On the positive side, by staying open to the brightest and the best, the United States—and, by implication, Europe—continues to benefit from the ability to attract very-high-caliber students from both China and India, many of whom stay in Europe after completing their studies, often making very substantial contributions in their own right to innovation and progress, and ultimately to the GDP of the host country.
The question of who will “out-innovate” whom may quite possibly prove to be irrelevant in the longer term, itself becoming a victim of the increasingly global and multinational nature of engineering operations.
Engineering is a prime example of a discipline bounded on all sides by political and social “rules.” The European Union’s Waste Electrical and Electronic Equipment Directive, known as WEEE, on the disposal of end-of-life electronic and electrical equipment is one obvious example. One of the goals of WEEE is to force manufacturers to think much more carefully about the way they engineer products.
By getting manufacturers to think of the waste that results at the end of a product’s lifecycle, and by making them pay for the ultimate disposal of those products at expensive, special-purpose hazardous waste sites, the idea is that manufacturers will improve the recyclable content of their products (less going to landfill or hazardous waste disposal sites equals less cost per product).
In other words, the goal being set for engineers is no longer, “does this product do the job well?” The dimension, “can this product be cost-effectively disposed of at the end of its life?” has been added. From an engineer’s standpoint, that is just another design challenge, and one that gives their company yet another opportunity to craft something better than their competitors have yet managed.

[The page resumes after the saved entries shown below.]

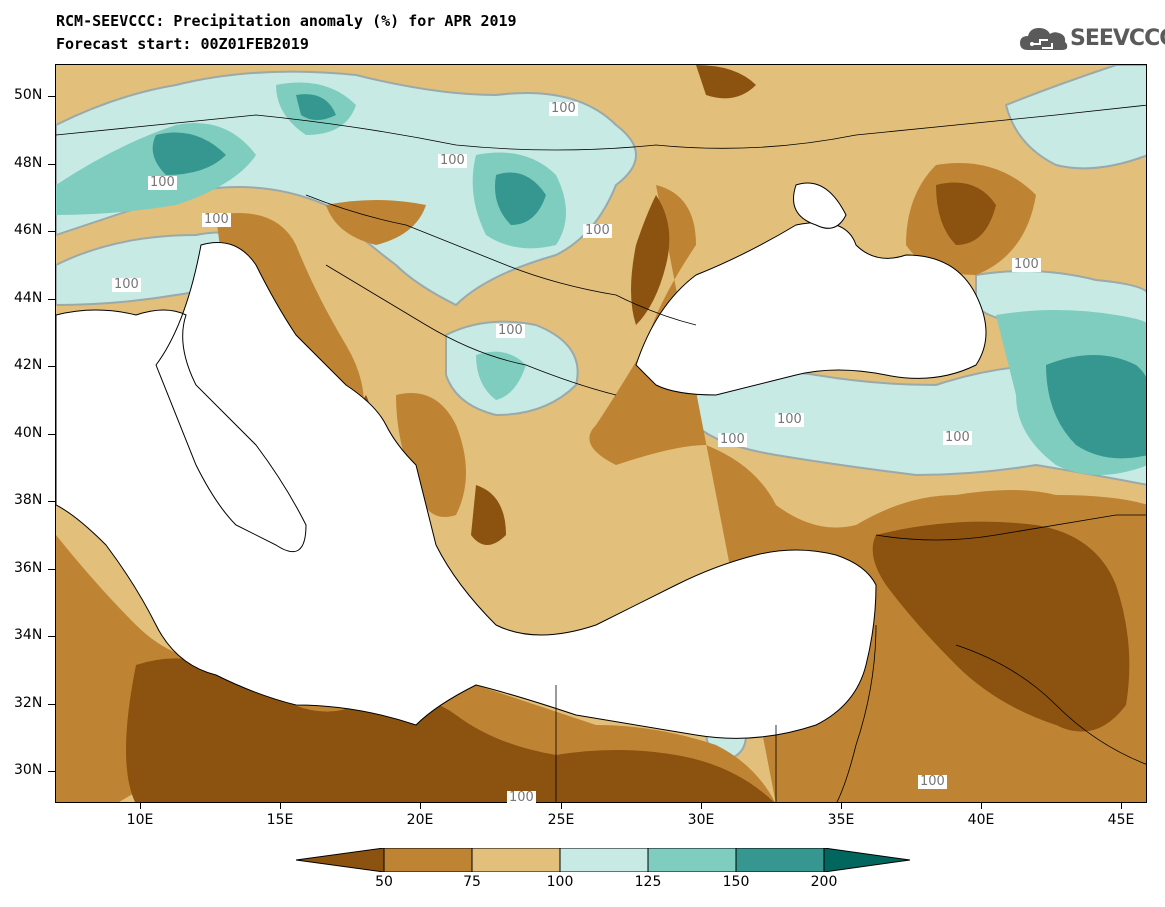 The width and height of the screenshot is (1165, 907). What do you see at coordinates (472, 882) in the screenshot?
I see `colorbar-label: 75` at bounding box center [472, 882].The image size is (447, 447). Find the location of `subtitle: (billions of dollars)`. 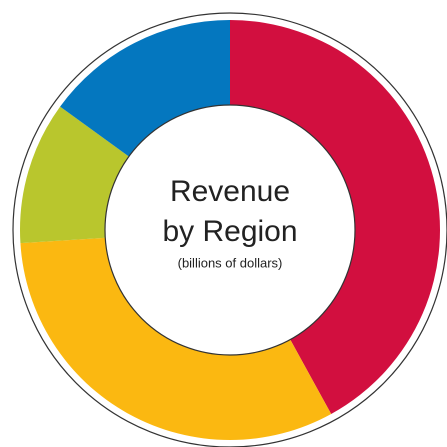

subtitle: (billions of dollars) is located at coordinates (230, 262).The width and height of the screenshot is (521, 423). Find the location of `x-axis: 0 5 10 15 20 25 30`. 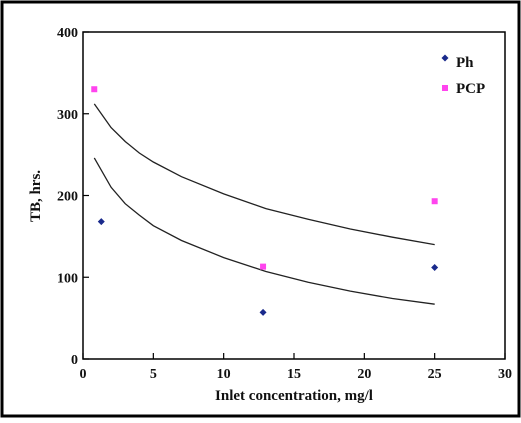

x-axis: 0 5 10 15 20 25 30 is located at coordinates (296, 368).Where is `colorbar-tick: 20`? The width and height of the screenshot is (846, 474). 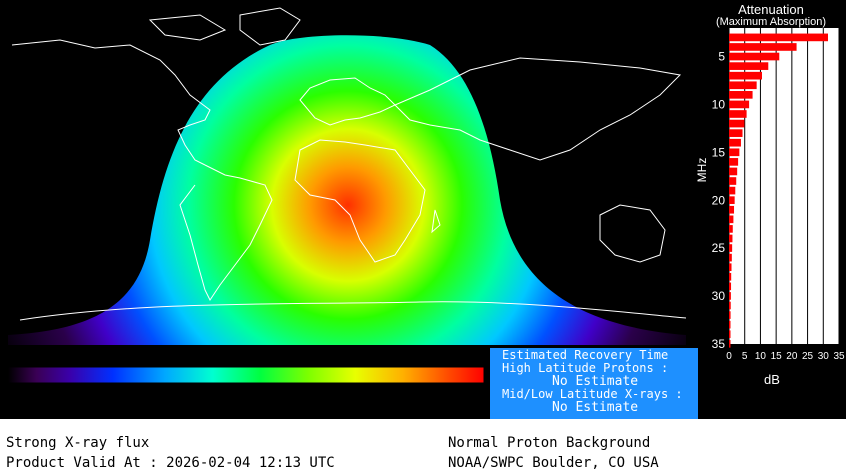 colorbar-tick: 20 is located at coordinates (280, 395).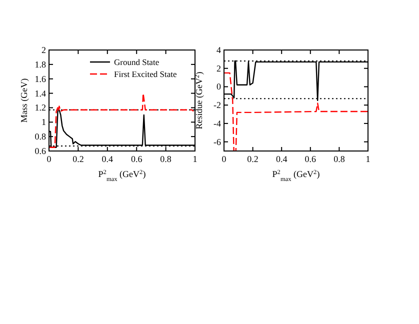  Describe the element at coordinates (40, 151) in the screenshot. I see `y-tick-label: 0.6` at that location.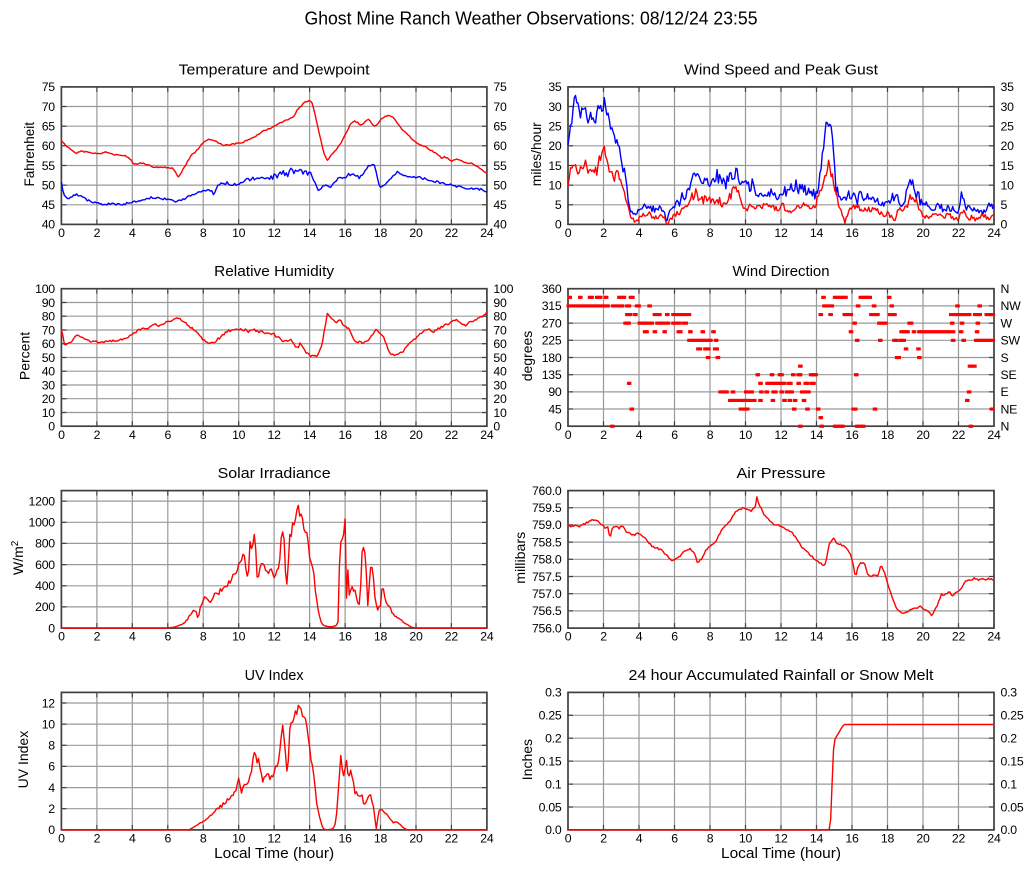 This screenshot has width=1027, height=883. Describe the element at coordinates (550, 761) in the screenshot. I see `svg-text: 0.15` at that location.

Equally relevant are the various moral limits on what may and may not be “engineered.” The debates over genetic manipulation of crops are now familiar ground. Engineers and scientists face similar emotive debates over the topic of cloning, a subject that emerges very readily out of breakthrough research into DNA, the “blueprint” of life.

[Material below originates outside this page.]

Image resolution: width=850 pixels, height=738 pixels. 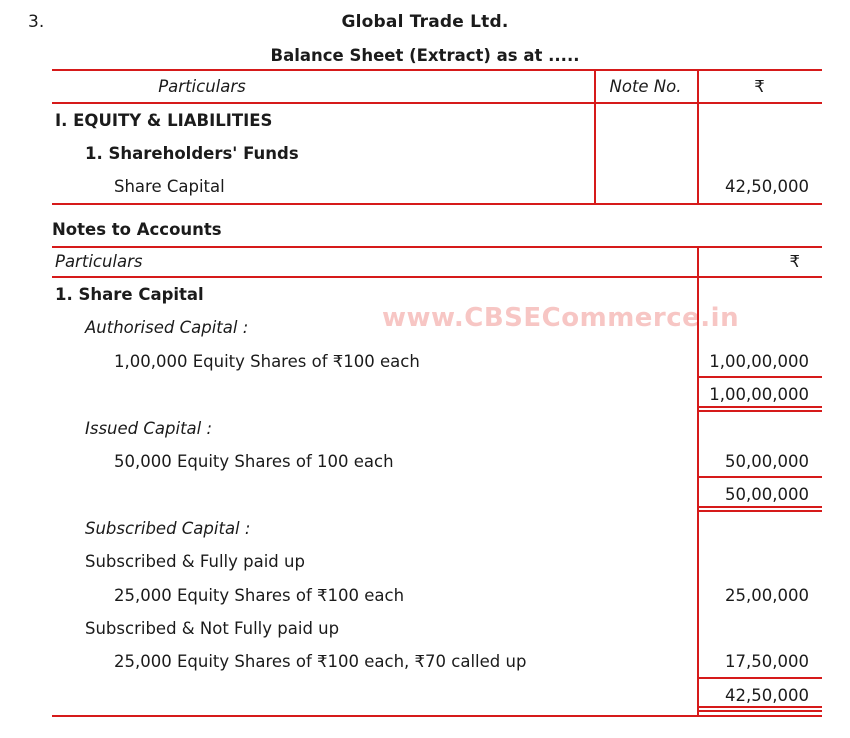 I want to click on balance-sheet-header-row: Particulars Note No. ₹, so click(x=437, y=88).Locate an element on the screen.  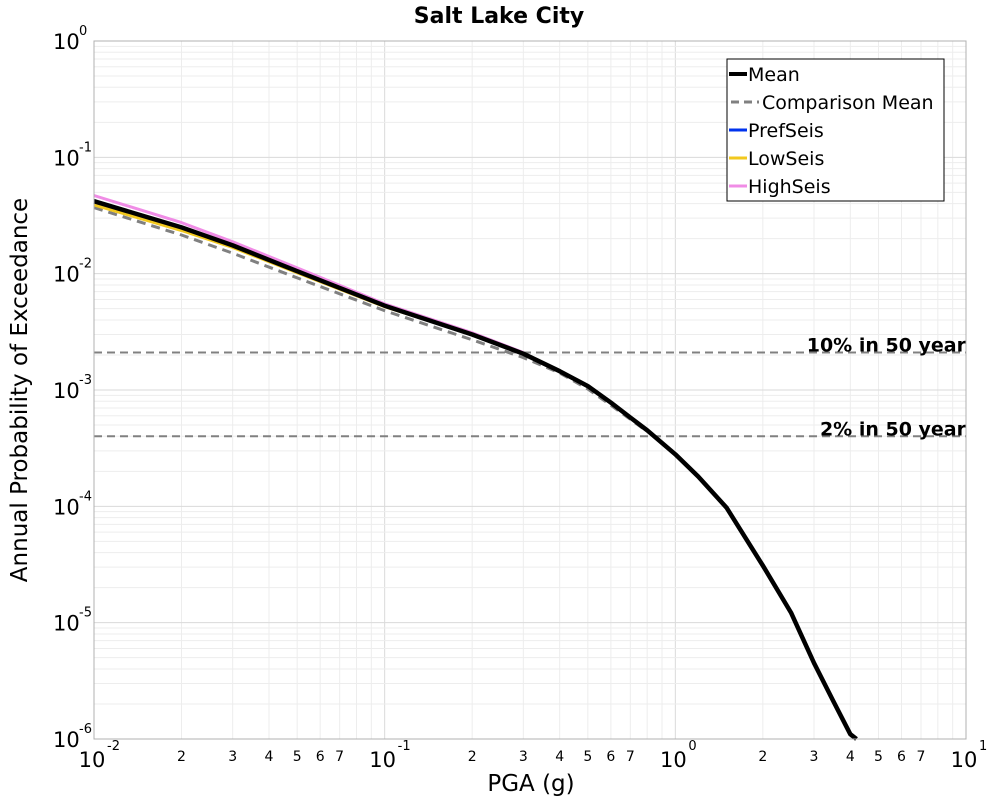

Today, and for the foreseeable future, plant cloning is “in,” human cloning is “out,” and the “in” and the “out” here have nothing to do with natural limits on engineering, and everything to do with the moral limits that society places on engineers.
The NAE points out that the biotechnology “revolution,” for example, holds great potential but it is a field in which political and societal implications intervene to set limits on what is acceptable. In other words, there are very clear issues that have an impact on technological change that are beyond the scope of engineering.
Finally, there is much to be hoped for from the fact that engineering has a tremendous role to play in facilitating international cooperation. As the NAE notes, engineering itself “speaks through an international language of mathematics, science, and technology,” and, as such, bodies of professionals across the globe very quickly find themselves on common ground when dealing with engineering concepts. It looks at least possible that the real future of engineering lies on a global, rather than on any particular merely national, stage—particularly as the challenges facing engineering are themselves increasingly global in nature.